Segundo o estudo, entre janeiro de 2019 e março deste ano foram protocolados 231 projetos de lei sobre o tema. Desse total, 30% tratam principalmente de regras de funcionamento e operação das plataformas de apostas, enquanto 23% focam na regulamentação de publicidade e patrocínio.

Em contrapartida, apenas 6,1% das propostas são voltadas para governança, prevenção e criação de políticas públicas relacionadas aos efeitos das apostas online sobre a saúde mental e o comportamento da população.

O Ieps defende que as apostas esportivas e jogos online sejam regulados no Brasil como produtos de risco à saúde pública, em modelo semelhante ao adotado para o controle do tabaco. A entidade argumenta que o avanço das plataformas digitais de apostas tem potencial para aumentar casos de vício, endividamento e problemas psicológicos, especialmente entre jovens e populações mais vulneráveis.

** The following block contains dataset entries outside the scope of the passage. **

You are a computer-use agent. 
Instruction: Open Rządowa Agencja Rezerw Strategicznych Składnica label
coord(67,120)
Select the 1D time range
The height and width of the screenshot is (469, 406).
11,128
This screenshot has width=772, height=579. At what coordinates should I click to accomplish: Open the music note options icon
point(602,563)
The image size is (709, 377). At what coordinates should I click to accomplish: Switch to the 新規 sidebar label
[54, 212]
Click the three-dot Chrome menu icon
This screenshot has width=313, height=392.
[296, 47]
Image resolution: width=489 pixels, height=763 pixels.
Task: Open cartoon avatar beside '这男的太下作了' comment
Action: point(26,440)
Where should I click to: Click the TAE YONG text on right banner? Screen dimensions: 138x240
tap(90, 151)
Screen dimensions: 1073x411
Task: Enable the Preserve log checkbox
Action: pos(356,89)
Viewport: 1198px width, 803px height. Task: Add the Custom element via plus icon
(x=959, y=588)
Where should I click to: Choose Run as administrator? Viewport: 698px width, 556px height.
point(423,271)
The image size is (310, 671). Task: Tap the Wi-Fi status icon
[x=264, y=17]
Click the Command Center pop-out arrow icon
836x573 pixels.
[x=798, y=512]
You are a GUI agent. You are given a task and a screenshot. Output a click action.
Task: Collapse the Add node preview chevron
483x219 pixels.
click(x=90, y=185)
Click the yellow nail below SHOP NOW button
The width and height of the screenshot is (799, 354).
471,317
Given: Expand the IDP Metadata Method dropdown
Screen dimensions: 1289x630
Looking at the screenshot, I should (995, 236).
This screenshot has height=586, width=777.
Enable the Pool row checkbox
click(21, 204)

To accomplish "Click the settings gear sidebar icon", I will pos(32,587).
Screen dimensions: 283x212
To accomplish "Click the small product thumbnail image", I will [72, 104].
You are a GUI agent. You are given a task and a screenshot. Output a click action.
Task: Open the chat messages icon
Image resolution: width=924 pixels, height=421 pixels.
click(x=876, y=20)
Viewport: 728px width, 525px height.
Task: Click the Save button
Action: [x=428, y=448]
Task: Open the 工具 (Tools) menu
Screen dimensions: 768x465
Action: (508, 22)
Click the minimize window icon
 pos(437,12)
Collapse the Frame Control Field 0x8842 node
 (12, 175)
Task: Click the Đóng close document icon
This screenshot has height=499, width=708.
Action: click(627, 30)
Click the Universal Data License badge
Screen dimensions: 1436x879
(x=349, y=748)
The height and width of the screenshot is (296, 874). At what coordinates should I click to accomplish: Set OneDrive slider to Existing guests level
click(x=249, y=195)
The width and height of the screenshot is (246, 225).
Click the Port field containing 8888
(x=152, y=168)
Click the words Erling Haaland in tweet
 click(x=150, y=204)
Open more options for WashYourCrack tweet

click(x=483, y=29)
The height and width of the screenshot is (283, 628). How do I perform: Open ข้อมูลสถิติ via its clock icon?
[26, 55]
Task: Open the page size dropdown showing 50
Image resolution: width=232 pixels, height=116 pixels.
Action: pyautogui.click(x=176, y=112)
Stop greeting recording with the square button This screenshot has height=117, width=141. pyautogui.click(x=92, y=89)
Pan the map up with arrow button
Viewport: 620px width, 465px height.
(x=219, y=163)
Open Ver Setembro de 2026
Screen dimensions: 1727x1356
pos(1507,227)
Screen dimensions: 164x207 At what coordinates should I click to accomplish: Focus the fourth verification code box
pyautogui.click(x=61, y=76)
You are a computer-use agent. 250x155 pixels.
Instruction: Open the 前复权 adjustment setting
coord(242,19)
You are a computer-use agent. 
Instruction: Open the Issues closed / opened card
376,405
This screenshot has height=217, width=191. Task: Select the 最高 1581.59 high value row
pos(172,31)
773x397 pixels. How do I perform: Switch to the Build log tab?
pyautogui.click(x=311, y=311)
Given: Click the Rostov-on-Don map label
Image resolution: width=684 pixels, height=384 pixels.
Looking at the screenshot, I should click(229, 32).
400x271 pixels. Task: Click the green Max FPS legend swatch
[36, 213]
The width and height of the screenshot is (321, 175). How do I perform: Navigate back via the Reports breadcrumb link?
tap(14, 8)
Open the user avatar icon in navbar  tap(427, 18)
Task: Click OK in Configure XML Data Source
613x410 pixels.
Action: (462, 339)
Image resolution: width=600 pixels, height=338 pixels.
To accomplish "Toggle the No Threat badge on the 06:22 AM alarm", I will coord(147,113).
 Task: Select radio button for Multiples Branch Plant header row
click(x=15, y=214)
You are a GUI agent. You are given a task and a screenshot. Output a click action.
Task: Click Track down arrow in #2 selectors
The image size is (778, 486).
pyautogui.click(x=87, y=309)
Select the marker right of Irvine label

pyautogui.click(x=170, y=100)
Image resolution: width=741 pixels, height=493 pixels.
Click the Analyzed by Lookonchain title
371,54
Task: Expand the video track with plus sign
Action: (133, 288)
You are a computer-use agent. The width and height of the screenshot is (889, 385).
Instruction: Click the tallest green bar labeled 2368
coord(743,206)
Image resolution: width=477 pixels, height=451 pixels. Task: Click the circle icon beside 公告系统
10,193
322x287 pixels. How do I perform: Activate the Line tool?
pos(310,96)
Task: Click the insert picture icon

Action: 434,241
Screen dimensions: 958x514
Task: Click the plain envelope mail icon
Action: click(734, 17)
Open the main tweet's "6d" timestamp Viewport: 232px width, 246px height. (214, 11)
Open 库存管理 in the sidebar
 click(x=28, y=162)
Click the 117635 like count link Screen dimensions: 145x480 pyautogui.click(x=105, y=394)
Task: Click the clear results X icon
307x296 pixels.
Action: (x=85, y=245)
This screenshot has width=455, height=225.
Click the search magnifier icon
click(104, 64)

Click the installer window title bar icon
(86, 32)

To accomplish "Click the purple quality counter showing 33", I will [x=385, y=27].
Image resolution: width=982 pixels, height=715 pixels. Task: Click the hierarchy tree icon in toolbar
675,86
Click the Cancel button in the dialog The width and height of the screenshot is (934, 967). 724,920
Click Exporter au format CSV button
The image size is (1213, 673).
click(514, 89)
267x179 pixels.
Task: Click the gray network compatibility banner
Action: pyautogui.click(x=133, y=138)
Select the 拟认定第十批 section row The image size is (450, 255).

Especialistas ouvidos pelo instituto também alertam para a necessidade de campanhas educativas, mecanismos de controle de acesso e restrições mais rígidas à publicidade das empresas do setor.

O crescimento do mercado de apostas online no Brasil intensificou o debate no Congresso sobre formas de regulamentação, arrecadação tributária e proteção dos consumidores diante da expansão acelerada das plataformas digitais.